Татуировка. Примерно так воспринимал бы ее обитатель здания нашей кожи, случись ему испытать такое несчастье.
Что делать с грудой ядовитого мусора? Вредные частицы чужеродных тел, пигменты, угрожающие раком или аллергией, консерванты и сильные яды – они всюду, спасения нет.
Базальная мембрана скоро заживет. Но поскольку она подверглась насилию, то, возможно, оказавшись в затруднительном положении, она образует рубец. То же происходит, если человеку разонравилась татуировка и он выводит ее лазером. И хотя сегодня техника на высоком уровне, на месте прежнего орнамента могут остаться некрасивые воспоминания: там, где когда-то была краска, будет красоваться рубцовая ткань, как белый призрак былой татуировки.
Внутри дермы команды уборщиков (фагоцитов) и наряды по вывозу мусора (лимфа) пытаются устранить ущерб и вынести сор. Иммунные клетки захватывают часть пигментов, и те навсегда залегают в дерме, как некий сверток с чужеродными материалами. Другая часть татуировочных красок уводится лимфой в надежде, что лимфатические узлы смогут что-то с этим сделать. Но и те, разумеется, не знают, как утилизировать ядовитый мусор. И поэтому они становятся своего рода могильником.

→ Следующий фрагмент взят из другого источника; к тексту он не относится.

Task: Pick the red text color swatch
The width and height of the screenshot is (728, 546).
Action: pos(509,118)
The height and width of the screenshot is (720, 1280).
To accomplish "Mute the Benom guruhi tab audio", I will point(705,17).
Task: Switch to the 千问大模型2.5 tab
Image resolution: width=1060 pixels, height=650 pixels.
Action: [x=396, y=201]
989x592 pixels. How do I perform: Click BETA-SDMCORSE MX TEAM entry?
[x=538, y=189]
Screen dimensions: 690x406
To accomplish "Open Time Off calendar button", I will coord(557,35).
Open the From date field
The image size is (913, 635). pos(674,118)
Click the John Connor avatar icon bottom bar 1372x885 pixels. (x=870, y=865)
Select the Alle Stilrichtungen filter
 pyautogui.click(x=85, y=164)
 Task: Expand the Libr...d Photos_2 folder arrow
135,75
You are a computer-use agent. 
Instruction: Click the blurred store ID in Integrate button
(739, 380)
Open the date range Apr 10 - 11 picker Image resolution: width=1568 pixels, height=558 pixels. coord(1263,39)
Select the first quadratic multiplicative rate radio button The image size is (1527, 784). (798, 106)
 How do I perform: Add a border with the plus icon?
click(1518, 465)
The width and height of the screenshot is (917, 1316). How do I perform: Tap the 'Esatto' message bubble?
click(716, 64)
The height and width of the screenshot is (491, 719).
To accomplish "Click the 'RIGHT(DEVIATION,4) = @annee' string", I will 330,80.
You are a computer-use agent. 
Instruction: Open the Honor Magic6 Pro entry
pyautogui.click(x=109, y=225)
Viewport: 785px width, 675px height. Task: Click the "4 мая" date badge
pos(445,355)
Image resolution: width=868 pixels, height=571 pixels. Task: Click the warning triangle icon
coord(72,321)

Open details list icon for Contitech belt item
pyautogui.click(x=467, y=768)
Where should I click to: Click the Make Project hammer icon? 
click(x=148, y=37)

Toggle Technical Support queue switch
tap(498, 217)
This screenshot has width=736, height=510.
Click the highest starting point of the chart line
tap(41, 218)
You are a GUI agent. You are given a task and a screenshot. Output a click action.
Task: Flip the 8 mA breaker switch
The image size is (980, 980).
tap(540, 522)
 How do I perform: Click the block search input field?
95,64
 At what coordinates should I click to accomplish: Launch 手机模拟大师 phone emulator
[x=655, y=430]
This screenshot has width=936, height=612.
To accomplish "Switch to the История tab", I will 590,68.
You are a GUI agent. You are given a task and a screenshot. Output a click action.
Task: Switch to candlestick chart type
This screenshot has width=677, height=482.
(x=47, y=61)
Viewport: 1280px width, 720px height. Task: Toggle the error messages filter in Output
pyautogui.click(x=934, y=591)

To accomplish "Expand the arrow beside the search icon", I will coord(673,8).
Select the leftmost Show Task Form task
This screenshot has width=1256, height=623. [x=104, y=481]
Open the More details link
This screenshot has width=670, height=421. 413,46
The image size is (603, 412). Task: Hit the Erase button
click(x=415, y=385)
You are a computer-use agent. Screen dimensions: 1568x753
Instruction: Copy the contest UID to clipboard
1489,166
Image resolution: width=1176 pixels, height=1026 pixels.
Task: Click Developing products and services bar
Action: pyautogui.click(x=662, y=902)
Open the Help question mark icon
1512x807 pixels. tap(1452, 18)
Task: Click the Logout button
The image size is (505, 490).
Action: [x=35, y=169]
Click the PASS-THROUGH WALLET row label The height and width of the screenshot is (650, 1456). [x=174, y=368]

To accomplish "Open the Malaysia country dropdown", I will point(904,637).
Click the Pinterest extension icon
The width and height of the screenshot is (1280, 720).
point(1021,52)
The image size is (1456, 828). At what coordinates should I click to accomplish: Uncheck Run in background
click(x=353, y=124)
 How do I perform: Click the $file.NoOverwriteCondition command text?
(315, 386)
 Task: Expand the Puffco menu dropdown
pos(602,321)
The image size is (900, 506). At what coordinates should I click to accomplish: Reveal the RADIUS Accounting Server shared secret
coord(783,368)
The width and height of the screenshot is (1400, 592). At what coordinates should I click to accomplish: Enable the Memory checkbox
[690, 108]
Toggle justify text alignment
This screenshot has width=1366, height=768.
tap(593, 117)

Последствия могут быть фатальными. Пострадавшие лимфатические узлы меняют окраску. Только специалист, который будет исследовать ткани под микроскопом, увидит разницу между татуированными лимфатическими узлами и метастазами черного рака кожи на узлах. Но прежде чем он вообще сможет исследовать ткани, потребуется оперативное вмешательство. 32-летняя американка из США заболела раком шейки матки. У нее были татуировки на обеих ногах. Для поиска метастаз применили медицинскую визуализацию, и она показала подозрительные лимфатические узлы в нижней части живота. На этом основании молодой женщине сделали радикальную операцию. Но оказалось, что изменения в лимфатических узлах были вызваны не метастазами рака, а татуировочным пигментом. То есть радикальная операция вовсе не требовалась.